International Space Station | Uncertainties about Russian participation after 2024

(Washington) An official with Russia’s Roscosmos space agency said on Monday it “hopes” that Moscow will continue to participate in the International Space Station (ISS) after 2024, despite statements that raised concerns this summer about a possible rapid withdrawal of the space station. Russia after this date.

Posted yesterday at 10:56 p.m.

“We are beginning to discuss expanding our participation in the ISS program with our government and hope to get permission to continue this year,” Roscosmos director of human spaceflight Sergei Sergei told a press conference. Krikaliov.

“We’re starting to think about designing and building a new station, but we know that’s not going to happen very quickly,” he also said.

“So probably we will continue to fly until we have a new infrastructure that allows us to have a permanent human presence in low orbit at least”, added this former cosmonaut.

The international partners operating the ISS – American and Russian space agencies, but also European, Canadian and Japanese – are currently only committed until 2024.

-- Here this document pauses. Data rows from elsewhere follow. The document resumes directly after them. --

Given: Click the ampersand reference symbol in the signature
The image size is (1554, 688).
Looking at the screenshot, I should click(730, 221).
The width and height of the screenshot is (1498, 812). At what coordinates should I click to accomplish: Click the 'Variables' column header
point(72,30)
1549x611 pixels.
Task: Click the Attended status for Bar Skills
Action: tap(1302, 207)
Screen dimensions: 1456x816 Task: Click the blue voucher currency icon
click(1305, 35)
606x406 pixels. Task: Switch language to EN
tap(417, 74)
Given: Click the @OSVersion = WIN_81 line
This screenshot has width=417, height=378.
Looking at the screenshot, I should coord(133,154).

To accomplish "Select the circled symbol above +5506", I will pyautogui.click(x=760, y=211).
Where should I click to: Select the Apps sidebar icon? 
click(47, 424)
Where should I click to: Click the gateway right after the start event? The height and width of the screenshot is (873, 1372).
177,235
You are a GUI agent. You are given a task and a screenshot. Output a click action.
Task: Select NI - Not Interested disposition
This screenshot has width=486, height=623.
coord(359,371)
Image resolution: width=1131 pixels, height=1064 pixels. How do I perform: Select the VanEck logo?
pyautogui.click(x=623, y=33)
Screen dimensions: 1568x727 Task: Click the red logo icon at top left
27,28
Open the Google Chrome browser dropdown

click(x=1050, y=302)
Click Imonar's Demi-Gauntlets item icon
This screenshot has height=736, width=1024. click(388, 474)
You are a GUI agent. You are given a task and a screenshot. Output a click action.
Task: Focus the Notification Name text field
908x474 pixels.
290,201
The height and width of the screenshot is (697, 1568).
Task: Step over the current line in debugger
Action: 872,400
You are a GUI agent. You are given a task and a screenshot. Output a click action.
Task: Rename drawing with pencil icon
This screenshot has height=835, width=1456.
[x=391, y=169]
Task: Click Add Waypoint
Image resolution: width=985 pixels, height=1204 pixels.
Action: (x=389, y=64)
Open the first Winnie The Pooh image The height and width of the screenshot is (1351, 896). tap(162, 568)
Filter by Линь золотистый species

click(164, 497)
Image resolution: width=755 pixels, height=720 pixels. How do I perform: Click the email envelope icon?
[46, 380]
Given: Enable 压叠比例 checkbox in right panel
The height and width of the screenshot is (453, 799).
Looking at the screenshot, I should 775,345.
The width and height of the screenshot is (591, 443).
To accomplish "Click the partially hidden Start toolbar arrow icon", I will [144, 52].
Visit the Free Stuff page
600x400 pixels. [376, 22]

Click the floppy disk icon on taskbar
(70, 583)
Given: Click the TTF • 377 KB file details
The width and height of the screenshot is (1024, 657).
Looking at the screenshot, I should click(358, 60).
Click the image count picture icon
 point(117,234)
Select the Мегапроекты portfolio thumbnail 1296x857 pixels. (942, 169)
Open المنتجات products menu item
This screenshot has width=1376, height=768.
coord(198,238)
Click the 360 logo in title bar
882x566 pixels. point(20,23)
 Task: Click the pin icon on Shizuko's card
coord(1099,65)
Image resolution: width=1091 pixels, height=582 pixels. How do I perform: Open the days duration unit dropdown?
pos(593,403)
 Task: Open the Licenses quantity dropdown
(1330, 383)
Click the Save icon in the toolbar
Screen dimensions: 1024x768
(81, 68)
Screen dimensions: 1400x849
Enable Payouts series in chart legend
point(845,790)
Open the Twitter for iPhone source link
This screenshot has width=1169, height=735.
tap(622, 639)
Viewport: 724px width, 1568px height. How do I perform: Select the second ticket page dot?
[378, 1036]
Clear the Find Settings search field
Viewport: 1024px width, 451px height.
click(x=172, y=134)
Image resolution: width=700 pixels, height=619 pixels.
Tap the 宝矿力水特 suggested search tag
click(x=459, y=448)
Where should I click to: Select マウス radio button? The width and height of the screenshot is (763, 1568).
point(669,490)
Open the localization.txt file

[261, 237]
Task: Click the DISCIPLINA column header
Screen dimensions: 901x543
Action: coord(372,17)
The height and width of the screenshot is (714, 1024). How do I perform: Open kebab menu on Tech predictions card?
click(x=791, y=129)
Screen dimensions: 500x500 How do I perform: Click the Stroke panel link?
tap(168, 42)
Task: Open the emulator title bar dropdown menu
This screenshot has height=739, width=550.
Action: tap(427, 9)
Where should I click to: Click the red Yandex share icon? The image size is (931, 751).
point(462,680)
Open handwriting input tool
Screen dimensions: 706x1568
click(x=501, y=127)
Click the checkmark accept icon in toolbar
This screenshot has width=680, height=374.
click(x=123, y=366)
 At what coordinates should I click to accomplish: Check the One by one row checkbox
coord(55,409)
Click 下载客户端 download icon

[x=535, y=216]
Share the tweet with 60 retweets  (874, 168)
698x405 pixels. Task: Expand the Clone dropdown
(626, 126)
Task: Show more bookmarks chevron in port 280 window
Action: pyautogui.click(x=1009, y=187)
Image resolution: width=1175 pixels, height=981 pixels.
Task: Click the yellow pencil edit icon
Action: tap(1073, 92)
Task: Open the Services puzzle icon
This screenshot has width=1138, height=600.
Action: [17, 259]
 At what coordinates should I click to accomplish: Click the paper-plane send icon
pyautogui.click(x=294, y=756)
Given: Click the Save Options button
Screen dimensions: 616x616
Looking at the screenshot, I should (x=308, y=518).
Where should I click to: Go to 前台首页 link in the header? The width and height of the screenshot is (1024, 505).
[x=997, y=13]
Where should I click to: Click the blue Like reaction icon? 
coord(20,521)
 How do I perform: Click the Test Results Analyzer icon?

NASA has already announced that it wants to continue operating the ISS until 2030.

Against the backdrop of strong Russian-Western tensions linked to the war in Ukraine, the boss of Roscomos, Yuri Borissov, announced this summer that Russia would leave the ISS “after 2024” and build its own orbital station.

But he had not set a specific date for the withdrawal.

The commissioning of a Russian space station will take many years, and without the ISS, Russia would then have no destination where to send its cosmonauts.

Mr. Krikaliov, the director of Russian manned flights, spoke in English on Monday at a press conference organized by NASA before the takeoff on Wednesday to the ISS of a SpaceX rocket, with on board a Russian cosmonaut, two American astronauts and one Japanese.

The space sector is one of the few areas of cooperation that has survived the extreme tensions between the United States and Russia since Moscow’s invasion of Ukraine in February.